Моисей не мог забыться. Будто набродился он у лесного болота, надышался его зельевым угаром и впал в бред, от которого нет избавления. Давно ли жизнь тянулась по знакомой тропинке. Несладкою она была, но зато извечной, идущей от прадедов. А теперь не стало даже семьи. Уберегая сына, отдалилась Марья. В особицу от мужиков стали жить и другие жены. Властная сила, в деревне напоминавшая о себе только осенью, вдруг схватила их всех в охапку, понесла в неведомый край и швырнула в гиблое место ради каких-то лишь ей понятных резонов.
«Надо теперь жить одним часом, а там будь что будет», — говорит Васька. Ему просто. А у Данилы в деревне осталась невеста — не пустили ее отец с матерью. У Екима в деревне Меркушевой, что в полусотне верст от Егошихинских медеплавильниц, ждут смерти старики. И сколько таких Данил да Екимов! А почему, за что?
За стенкою похрупывали травой привязанные на ночь лошади. Далеко в лесу ухал филин, накликая новые беды…

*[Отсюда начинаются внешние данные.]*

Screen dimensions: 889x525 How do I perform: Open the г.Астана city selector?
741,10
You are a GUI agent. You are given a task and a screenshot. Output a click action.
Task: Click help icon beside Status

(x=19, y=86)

Утром Моисея подняли удары чугунного била. Были они совсем иными, чем там, в селе, но сеяли в душу ту же колючую тревогу. Заспанные, усталые люди выползали из казармы, сбивались в толпу. Заря еще только-только посвечивала над лесом, и лица у всех казались мертвенно-серыми.
Перед толпой похаживал Дрынов, постукивал плеткой-треххвосткой по зеркальному голенищу. Чуть в сторонке топтались дюжие парни с ружьями в руках.
— Еремка Демин, Тишка Елисеев, выходи, — скомандовал Дрынов.
Еремка выпростался из толпы, сутулясь больше прежнего. Его длинные жилистые руки бессильно вытянулись по бокам, и только пальцы то сжимались, то разжимались. Тихон, с надеждою озираясь, встал рядышком.
— А это что за обезьяна? — ткнул приказчик в сторону Федора Лозового.
Из толпы льстиво подсказали. Дрынов подступил к Федору, смерил его недобрым взглядом, велел выходить. Казак, пряча от всех глаза, шагнул к Еремке и Тихону. Отобрав еще несколько человек, приказчик отвел всех в сторону:
— Будете жечь уголь.
Бабы запричитали. Глаша бросилась было к Еремке, но Кондратий вытянул Руку, и женщина бессильно повисла на ней, как на жерди заплота. Лукерья стояла тут же, горестно поджав губы. Приказчик оценил ее, мутные глаза блеснули:
— Вот твоего бы я забрал в углежоги.
— Но-но, последнюю клешню потеряешь! — огрызнулась Лукерья.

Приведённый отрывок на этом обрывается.